Welcome to Week 19 of the Big Idea Portfolio. Sharp declines in shares of Rackspace Hosting (NYS: RAX) and salesforce.com (NYS: CRM) led the portfolio lower, and what was once a double-digit lead now sits just above 4 percentage points. Details on these companies and more in a minute. First, let's dig into the numbers:
S&P 500 SPDR
Source: Yahoo! Finance.
* Tracking began at market close on Jan. 6, 2012.
** Adjusted for dividends and other returns of capital.
Both Rackspace and salesforce.com each gave back about 15 percentage points of return over the past week. What happened? A less-than-thrilling earnings report and a troubling comment from the CEO of one of tech's stalwarts.

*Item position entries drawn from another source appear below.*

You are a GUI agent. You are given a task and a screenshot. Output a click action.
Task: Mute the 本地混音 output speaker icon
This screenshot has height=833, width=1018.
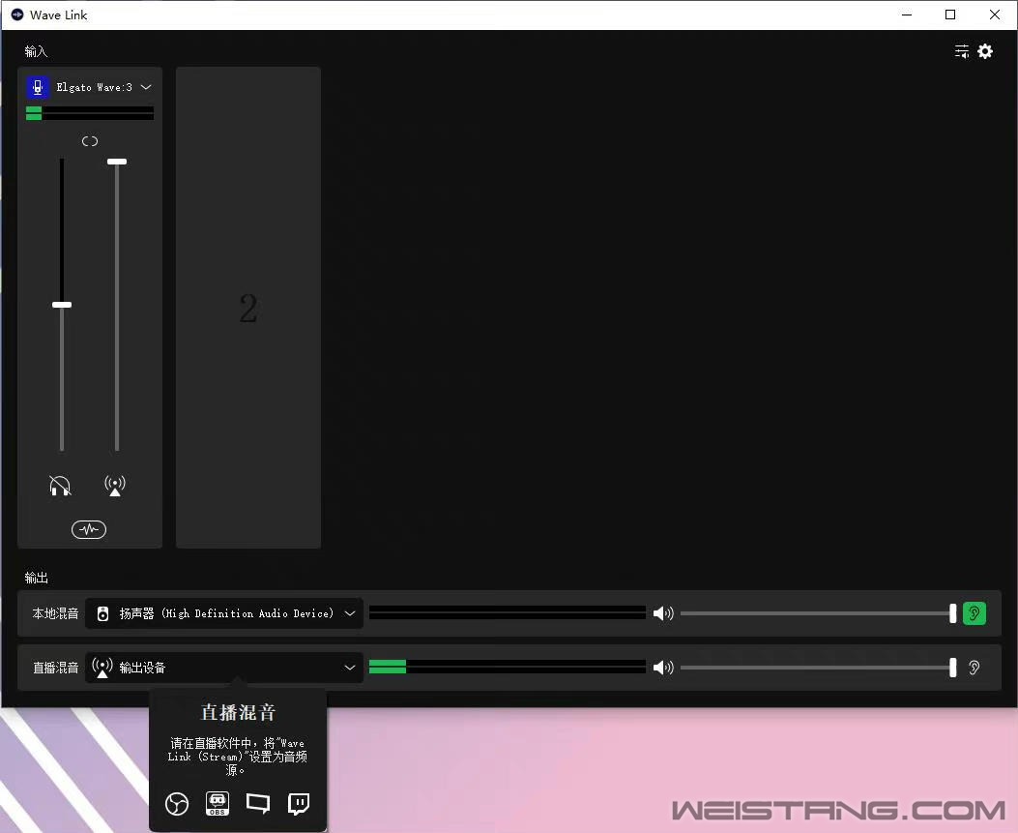click(663, 613)
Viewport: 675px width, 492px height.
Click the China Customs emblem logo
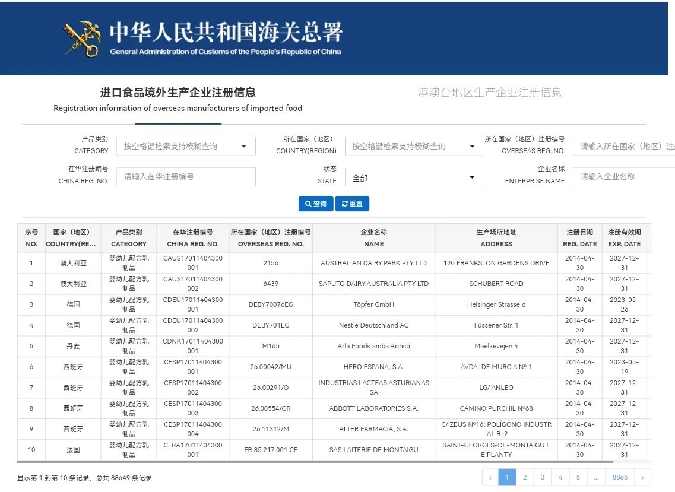pos(82,39)
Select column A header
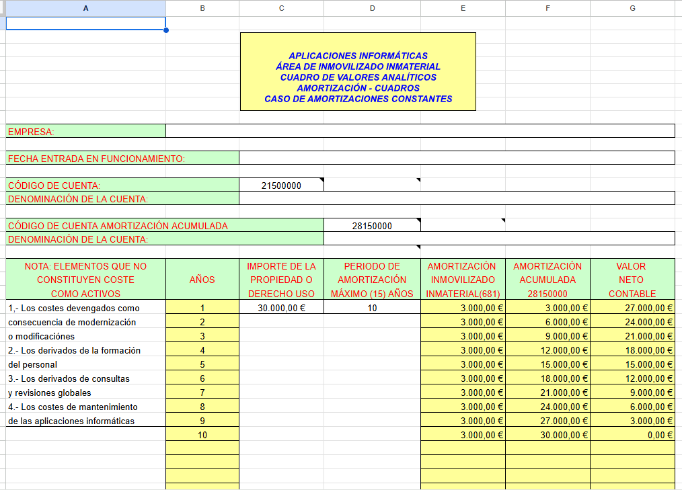 (x=85, y=8)
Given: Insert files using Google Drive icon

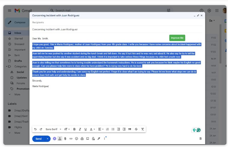Looking at the screenshot, I should [82, 139].
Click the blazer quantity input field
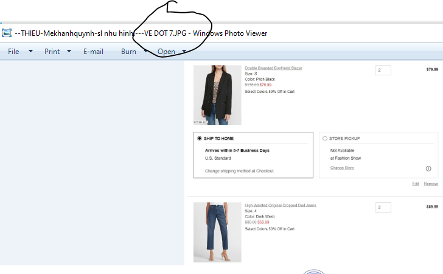443x274 pixels. pyautogui.click(x=383, y=70)
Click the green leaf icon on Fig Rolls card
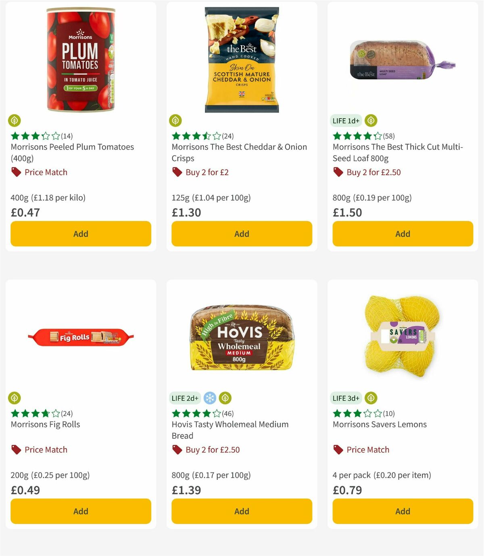The width and height of the screenshot is (484, 556). pos(15,398)
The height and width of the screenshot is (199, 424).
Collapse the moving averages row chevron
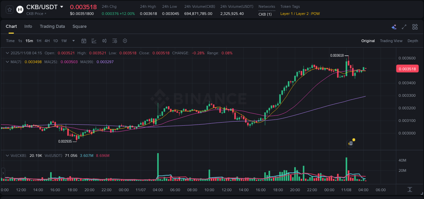pyautogui.click(x=7, y=62)
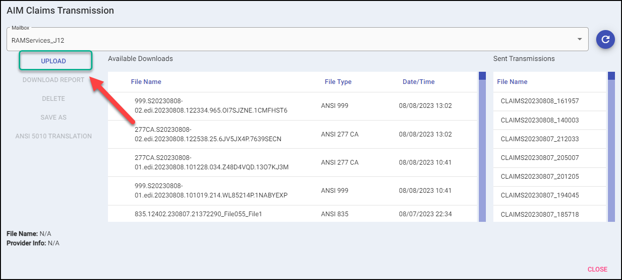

Let's address the report first. Rackspace filed its earnings release after the bell on May 7 and was soon greeted with a chorus of sellers. The stock fell as much as 14% during the next day's trading because of an unexpected earnings miss and margin concerns.
Revenue climbed 31% to $301 million while adjusted profits rose 71% to $0.17 a share. Wall Street was hoping for $0.18. Worse, Rackspace converted just 33.4% of revenue as earnings before interest, taxes, depreciation, and amortization -- or EBITDA -- versus 36.1% in the fourth quarter. The drop appears to have worried some investors and analysts.
Are the fears justified? Probably not. Investments in technical staff and a shift to a new cloud computing platform for hosting websites and applications -- built on open-source technology called OpenStack -- offer the hope of luring larger clients with more expansive needs. Or at least that's how management put it during a conference call with analysts. In a follow-up interview, Chief Financial Officer Karl Pichler described OpenStack as the key to returning margins to 2011 levels before year's end.
But that's only if demand for advanced tech services holds up as the year progresses; Cisco Systems (NAS: CSCO) chief executive John Chambers isn't so sure that will be the case. In commenting on the networking giant's fourth-quarter outlook, Chambers this week referred to "cautious IT spending, especially in enterprise accounts."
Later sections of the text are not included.